Text and item location entries
☆ ☆ ☆ ☆

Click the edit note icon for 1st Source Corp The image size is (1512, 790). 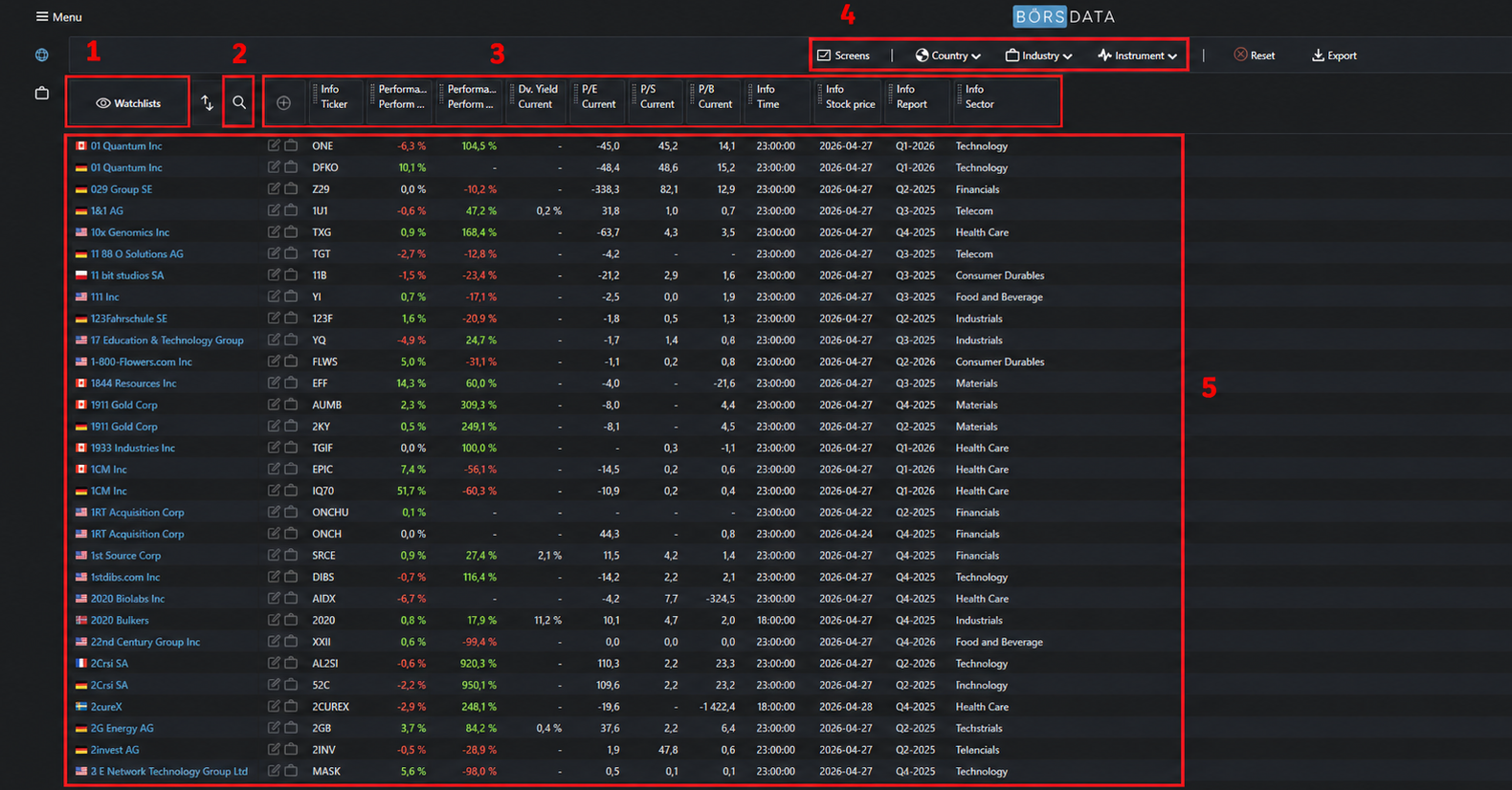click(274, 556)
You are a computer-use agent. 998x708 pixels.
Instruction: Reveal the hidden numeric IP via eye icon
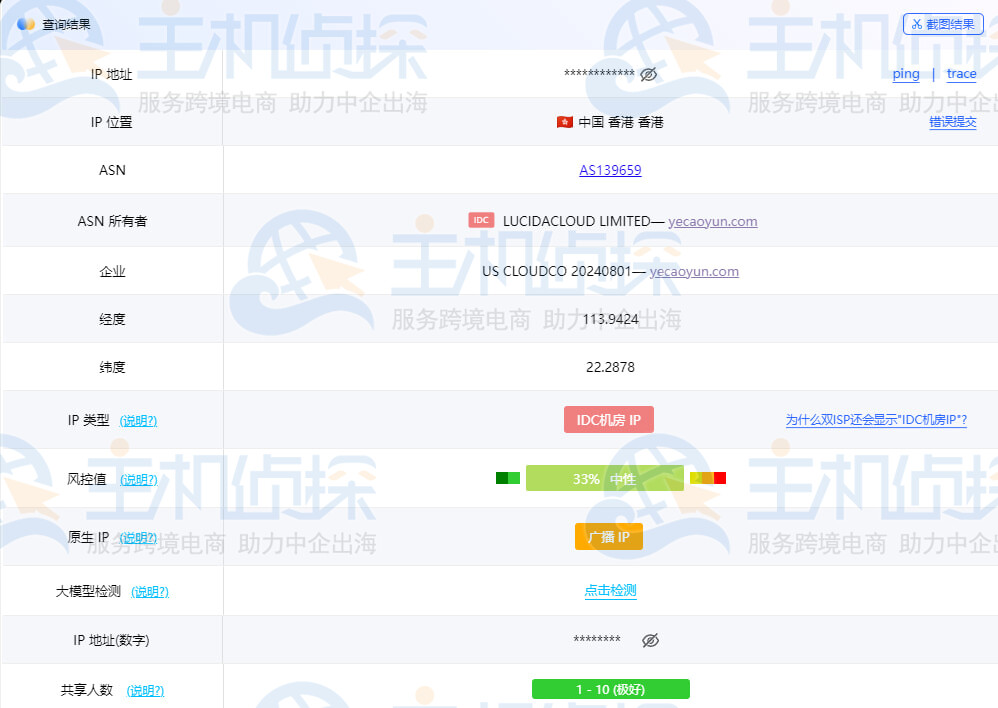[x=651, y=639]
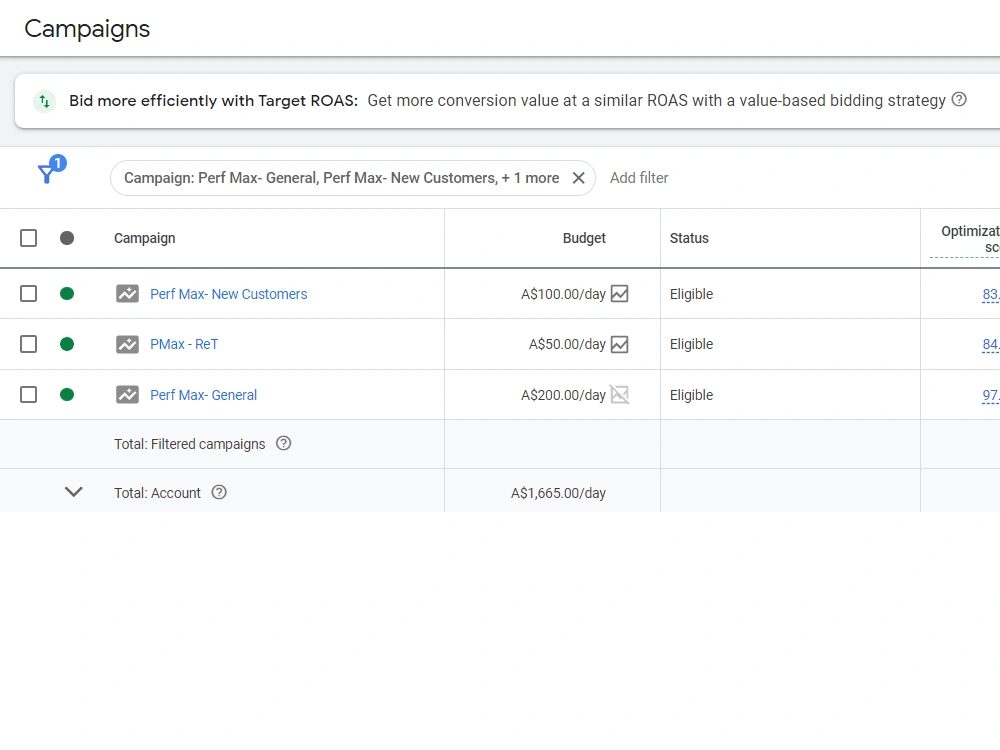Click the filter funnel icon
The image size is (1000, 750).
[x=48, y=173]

☆ ☆ ☆ ☆

▶ What to do:
Copy out the lines from the one with "You are a computer-use agent. 998x708 pixels." through the last line, leaving out the pictures.

▶ Full response:
You are a computer-use agent. 998x708 pixels.
Instruction: Reveal the hidden numeric IP via eye icon
[x=651, y=639]
Click the filter funnel icon
The image size is (1000, 750).
[x=48, y=173]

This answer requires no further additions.